Villalona, qui n’apparaît pas dans le classement mondial, a été accusé le 15 octobre d’avoir commis cinq violations du code anti-corruption, notamment manipulation du résultat, réception d’argent et défaut de déclaration d’une stratégie de corruption, en relation avec un match de double du ITF World Tennis Tour disputé en 2022, rapporte l’ITIA dans un communiqué.
Il a également été accusé de ne pas avoir coopéré à une enquête de l’ITIA en ignorant cinq demandes distinctes d’entretien début 2025.
En ne répondant pas aux accusations de l’organisme chargé de poursuivre les comportements inappropriés liés à la corruption du parti, Villalona « a reconnu sa responsabilité sur toutes les accusations et a accepté la sanction », consistant en une suspension de quatre ans et six mois et une amende de 10 000 dollars (environ 8 500 euros).

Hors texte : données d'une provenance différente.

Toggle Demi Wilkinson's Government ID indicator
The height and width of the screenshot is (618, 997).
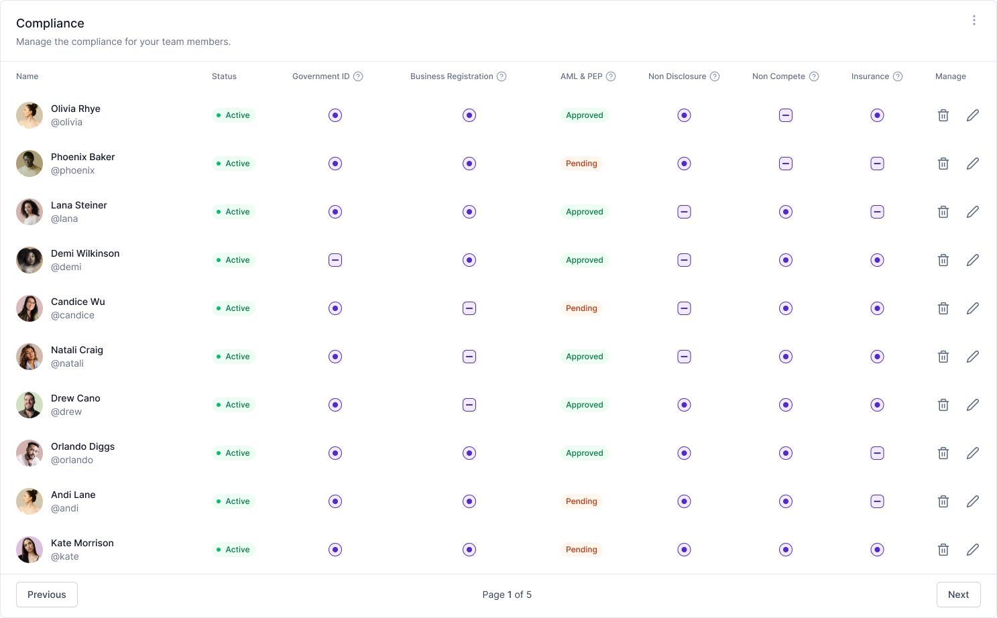(335, 260)
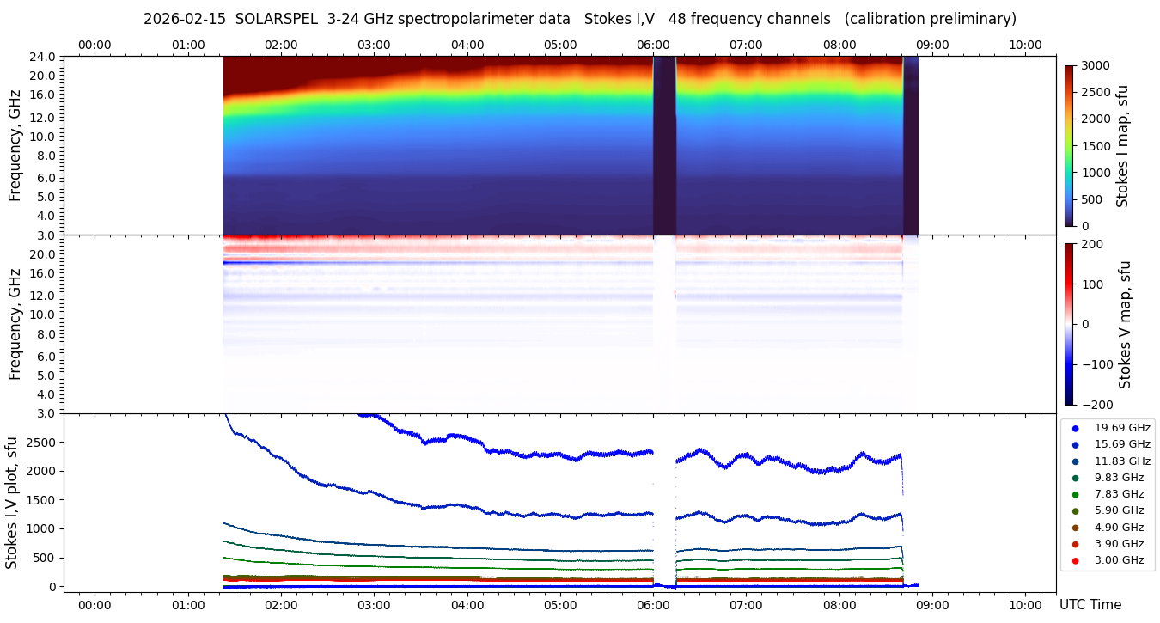
Task: Click the SOLARSPEL plot title text
Action: [579, 19]
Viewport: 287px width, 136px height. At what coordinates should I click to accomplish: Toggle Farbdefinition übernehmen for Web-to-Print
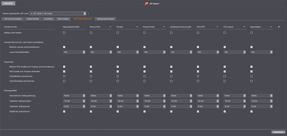coord(91,76)
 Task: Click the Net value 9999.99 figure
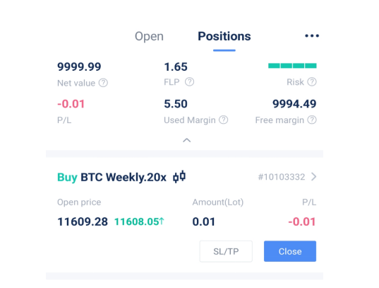click(79, 67)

Villalona a décidé de ne pas faire appel de la sanction, entrée en vigueur le 30 octobre et lui interdisant de jouer, de s’entraîner ou d’assister à tout événement de tennis organisé par les membres de l’ITIA.
Cet organisme indépendant comprend les circuits professionnels masculin et féminin, respectivement l’ATP et la WTA, la Fédération internationale de tennis et des représentants du Grand Chelem, entre autres.